Julia: [00:20:32] It’s a tricky thing to think about food because we all come to it with so much. You know, it’s like, you would think that it would be simpler because we do eat multiple times a day, every single fucking day. And if we don’t, we keel over. At any particular moment, you’re approaching the food that you eat with a new mind and a new, you know, like anybody who’s tried to sort of like try to do a new thing with their food knows that like, it doesn’t feel new for very long. And we’re always trying to approach like we’re coming to our food with a lot of feelings, a lot of hopes, a lot of our deep twisty, emotional, goopy inner stuff is like coming out in food, kind of food thoughts. And so it’s kind of hard because if I’m doing that for myself, I want everybody to do what’s right for them. Like that’s what I would ideally want. But I see certain things and I judge them, and I am like inherently judgmental about certain things. And that’s rude of me and that’s wrong. You know, I have to work on that.

Ozzy: I don’t know if it’s wrong. I think it’s good for us to, like, recognize that we might have these biases. And I definitely do as well. Like I have sort of an emotional negative reaction to Soylent, that I definitely don’t have with many other things that could be equally as weird but just aren’t associated with tech bros.

Julia: Going back to pleasure, I think that like who — what classes are allowed and invited to have pleasure and which class of people are not, we don’t expect them or allow them to to have as much pleasure. I think these are questions that are going in my mind. But I think that ultimately when I judge the Soylent bros in the like end times hyper capitalist system that we’re imagining. I think that their rejection of pleasure and food feels offensive because they have so much money and so, so much access to other kinds of pleasure that for people who maybe don’t have access to all those kinds of pleasure, it’s like, fuck you. You have all of this and this is what you do? Are you fucking kidding me? Like, it feels like, really galling.

Ozzy: I think that’s a big part of my reaction too. It’s like you’ve accumulated all this wealth and power and what you choose to do with it is like, not eat food. Like how dare you? Give us your money, and also maybe your literal body so that we can eat you.

Julia: I’m so glad you agree with me.

[Advice outro music plays]

Ozzy: That’s all for this week’s advice. Next up, we’re going to listen to some slam poetry that was written by Reddit commenters. But first, a quick break that helps fund my sparkling water addiction.

[Ambient music and crowd chatter]

Host: That was “The Way You Look Tonight,” featuring the musical stylings of a Ring camera. As a reminder, please do not applaud. It scares the poets. Our next set of performers explore the prompt: Sustenance. First up, we have poet and Internet artist Kyle Sangdozzian, with a new piece called “How to Use a Meal Replacement.” I’m told this is a found poem composed of online writings about the taste and experience of meal replacements, including Soylent creator Rob Rhinehart’s blog posts. What a treat. Take it away, Kyle.

[Ambient music and crowd chatter fades]

Kyle: How to use a meal replacement.

[Jazz music plays in the background throughout]

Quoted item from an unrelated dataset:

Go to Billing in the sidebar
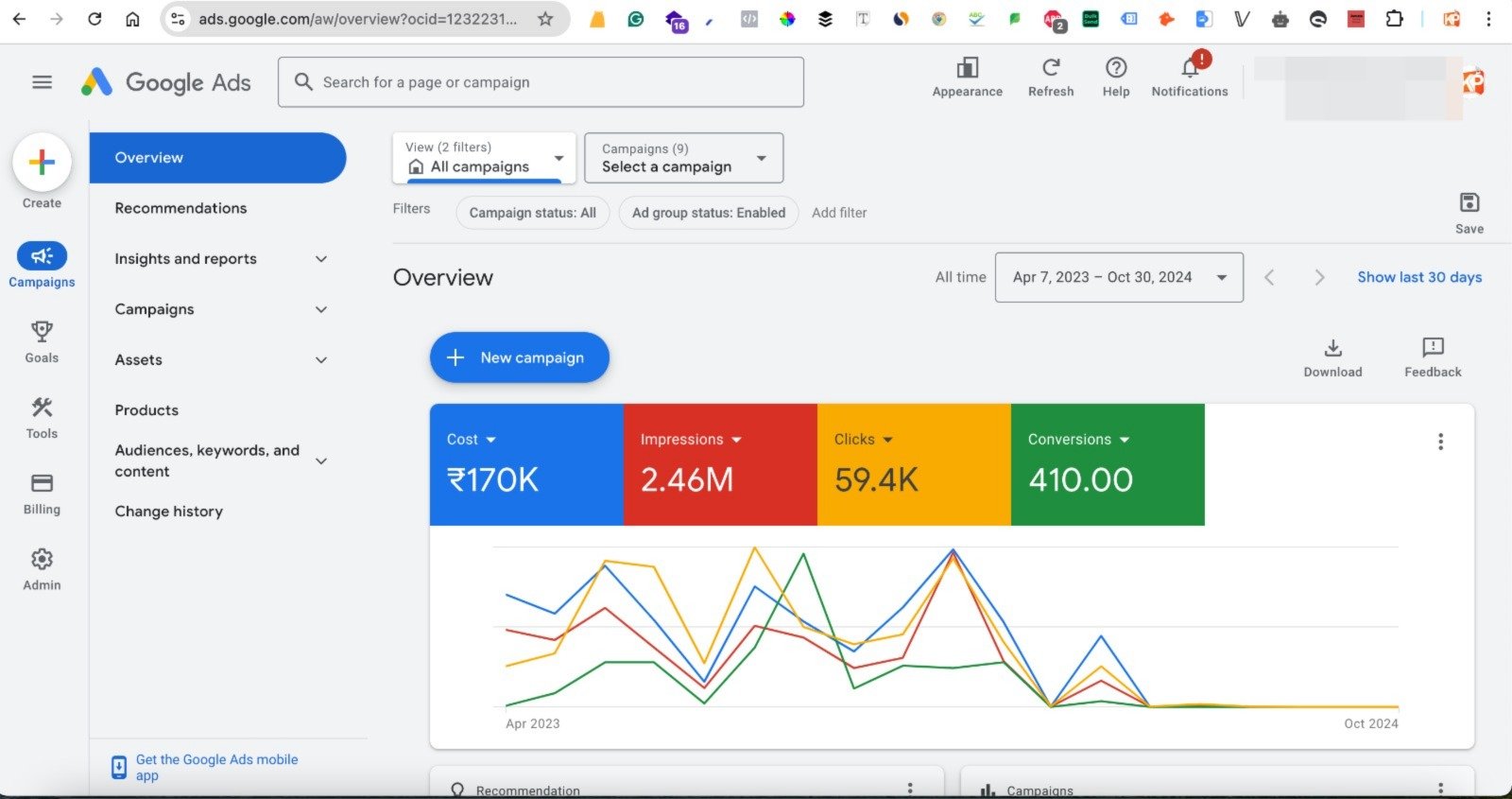Image resolution: width=1512 pixels, height=799 pixels. point(42,484)
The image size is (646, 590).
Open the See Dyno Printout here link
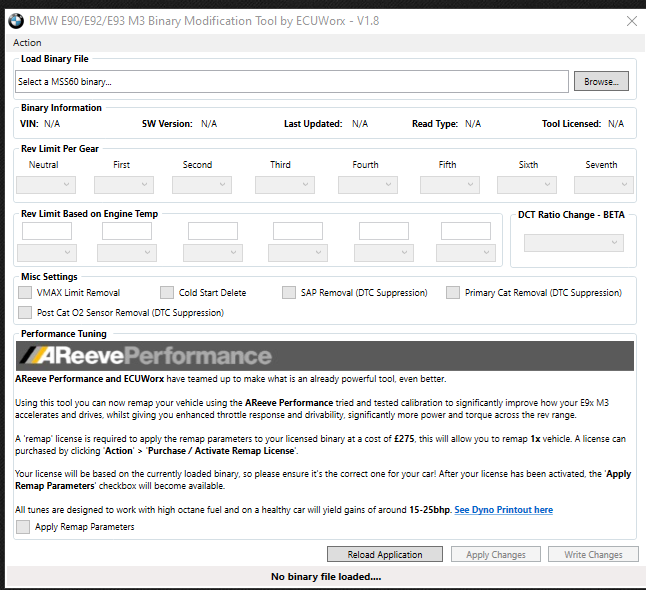[x=503, y=510]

Step one: Record your starting stats. By every objective measure, I am an incredibly healthy person. Body parts, waist, arm, etc. A strict diet of beige liquid fundamentally changes the patterns of your daily life. Relax. It’s just food. Couldn’t hunger be seen as a sort of chronic condition? Until now, I haven’t had any problems. I’ve eaten dozens of them. Zero issues. But I’m scared to eat the rest. I’m not trying to make something delicious. And let me be clear. My body is not a temple. I can’t recommend that you do the same. This is my last bagel. This is my last banana. This is my last scoop of ice cream.

Step two: Choose a meal replacement. Food is a haven for reactionaries. The fossil fuel of human energy. It’s a trade off, but I look forward to my next glass. I’m not super hardcore. I’d like to try another bar just for the sake of science. I live in the toilet now. I used to run less than a mile at the gym. Now I can run seven. My awareness is higher. My reflexes are improved. I’m actually in the middle of puking my guts out right now. Even my scars look better. The people around me seem sluggish. Literally shitting my brains out while typing this. My son was eating them too, and he didn’t feel sick. Do you think it may be something in my body that is causing me to have this reaction?

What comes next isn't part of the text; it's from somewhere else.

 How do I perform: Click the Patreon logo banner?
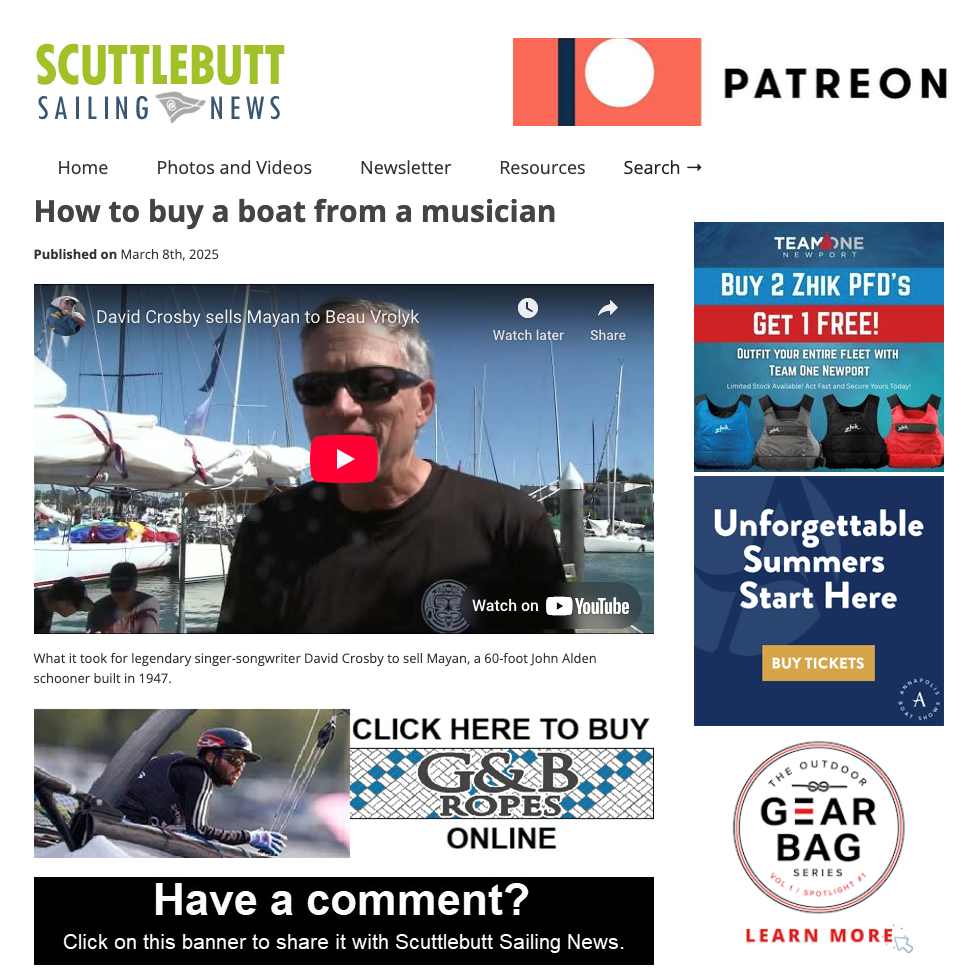point(730,82)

Step three: Calculate your serving size. Maybe it’s just me, but I find nutritional facts to be quite confusing. Do not use the recommended serving size. Everyone is different. Quick question: Do they take returns for batches that make you horribly sick? Someone said glue could have been the culprit. Why didn’t you stop eating the bars after the second time you felt ill? What government body should be informed of this? Can those of you who ate these bars two, three, four times and got sick each time, explain your reasoning? People get disappointed when I deny food that they are offering, especially if they cooked it. I’m sorry. I don’t know if it’s because I can’t allow myself to have it, but I really and genuinely feel like I don’t need food right now.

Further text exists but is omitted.